So Mike, based on what you said, I’m assuming you use low regen for long highway trips? I had asked this question earlier in this thread and was asking if anyone had done controlled highway tests with regen on high and then low.
I’m actually surprised BEV reviews don’t go into this discussion. I haven’t even seen it discussed on the Tesla forum.
Thanks for the reply - Concerning coasting regen, it all boils down to exchanging momentum for energy or using the same momentum to coast to save battery energy. The later is more efficient, since the regen energy gained to hold the cars speed down, will take nearly two time that amount of energy to power the car back to the speed lost.
If you take two cars running at 55 mph and as we top the hill, one car uses regen brakes to maintain 55 mph and the other is allowed to coast to 65 mph, as these two cars reach the next hill, the coasting car has two advantages:
1) The coasting car will reach the next hill sooner since its traveling faster.
2) The coasting car will travel further up the hill since it has more kinetic energy stored from the higher speed.
When you consider the further distance the coasting car traveled, it would generally take almost twice the power you captured in regen to move the car to that distance.
It’s important to note, when you compare performance of an electric motor to its performance as a generator, its far from being 1 to 1 ratio, since the motor is primarily designed a motor first and a generator second.
Therefore, if you were to regen one mile at 55 mph, you would not store enough energy to travel the same mile you recuperated. While each car is different and effected by many variables such as; ratios, temperature, vehicles weight, BCM, motor size, etc., generally speaking, if you were regen down a long steep decent, most EV’s would have to regen around 3 miles to add back one mile of range.

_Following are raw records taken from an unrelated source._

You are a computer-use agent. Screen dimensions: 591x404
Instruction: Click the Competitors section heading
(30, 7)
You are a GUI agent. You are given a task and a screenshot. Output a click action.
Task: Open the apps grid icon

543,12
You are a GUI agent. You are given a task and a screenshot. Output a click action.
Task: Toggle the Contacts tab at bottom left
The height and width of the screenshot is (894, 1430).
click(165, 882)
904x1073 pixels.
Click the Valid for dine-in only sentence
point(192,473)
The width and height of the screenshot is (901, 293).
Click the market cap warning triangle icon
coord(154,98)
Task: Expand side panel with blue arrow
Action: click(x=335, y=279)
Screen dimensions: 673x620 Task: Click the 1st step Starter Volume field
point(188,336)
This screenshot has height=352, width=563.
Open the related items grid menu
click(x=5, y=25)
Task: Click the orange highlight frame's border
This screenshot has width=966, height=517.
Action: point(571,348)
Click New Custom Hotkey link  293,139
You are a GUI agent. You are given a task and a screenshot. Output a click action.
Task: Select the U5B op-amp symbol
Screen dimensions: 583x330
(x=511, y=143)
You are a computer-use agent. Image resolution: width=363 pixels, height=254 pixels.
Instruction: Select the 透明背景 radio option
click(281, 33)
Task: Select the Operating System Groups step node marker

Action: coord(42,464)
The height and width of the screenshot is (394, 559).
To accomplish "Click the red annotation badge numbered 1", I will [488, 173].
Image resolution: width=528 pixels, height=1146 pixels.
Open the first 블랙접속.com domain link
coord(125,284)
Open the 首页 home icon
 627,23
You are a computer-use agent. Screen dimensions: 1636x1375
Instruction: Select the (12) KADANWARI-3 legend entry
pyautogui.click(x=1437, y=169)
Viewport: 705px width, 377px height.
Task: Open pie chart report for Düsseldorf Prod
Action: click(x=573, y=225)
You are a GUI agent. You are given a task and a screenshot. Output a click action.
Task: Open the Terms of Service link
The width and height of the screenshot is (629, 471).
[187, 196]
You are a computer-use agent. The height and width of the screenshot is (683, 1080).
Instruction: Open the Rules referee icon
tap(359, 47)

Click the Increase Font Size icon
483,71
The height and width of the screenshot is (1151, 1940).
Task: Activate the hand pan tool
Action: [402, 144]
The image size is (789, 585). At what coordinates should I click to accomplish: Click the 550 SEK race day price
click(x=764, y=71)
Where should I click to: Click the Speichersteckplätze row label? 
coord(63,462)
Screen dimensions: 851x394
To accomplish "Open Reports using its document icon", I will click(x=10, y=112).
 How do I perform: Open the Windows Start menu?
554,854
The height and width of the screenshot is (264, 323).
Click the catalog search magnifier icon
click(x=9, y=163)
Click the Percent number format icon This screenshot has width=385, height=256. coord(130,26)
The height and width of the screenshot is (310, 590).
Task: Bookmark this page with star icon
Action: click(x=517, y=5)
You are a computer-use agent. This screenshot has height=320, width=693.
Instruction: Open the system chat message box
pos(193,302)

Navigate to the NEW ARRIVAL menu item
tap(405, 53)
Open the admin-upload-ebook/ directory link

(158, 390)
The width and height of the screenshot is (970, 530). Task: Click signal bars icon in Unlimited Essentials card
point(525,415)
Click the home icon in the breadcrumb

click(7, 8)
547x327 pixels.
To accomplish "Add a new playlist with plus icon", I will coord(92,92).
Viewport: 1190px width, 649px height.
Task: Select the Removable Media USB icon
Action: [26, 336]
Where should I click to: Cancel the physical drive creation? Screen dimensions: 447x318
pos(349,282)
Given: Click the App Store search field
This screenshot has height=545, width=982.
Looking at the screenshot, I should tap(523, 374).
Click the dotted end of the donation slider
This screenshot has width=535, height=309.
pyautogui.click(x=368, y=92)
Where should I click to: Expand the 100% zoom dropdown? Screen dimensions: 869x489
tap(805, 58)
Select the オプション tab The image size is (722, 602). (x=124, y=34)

For the most part, unless you enjoy experimenting as I do, you really don't have to be over-concerned with regen. In addition, if your live in Florida which is flat there is little to no advantage to coasting regen using the speed control. Where high coasting regen is useful in city traffic or rolling traffic on X-ways, as it allows the car to be driven somewhat like an I-3 using one pedal. I might mention the I-Pace has a very useful “Vehicle Creep” feature where the vehicle will "roll" like a conventional automatic trans or “hold” after you stop. This feature adds a whole new perspective to coasting and stopping the car with regen, be sure to give it a try.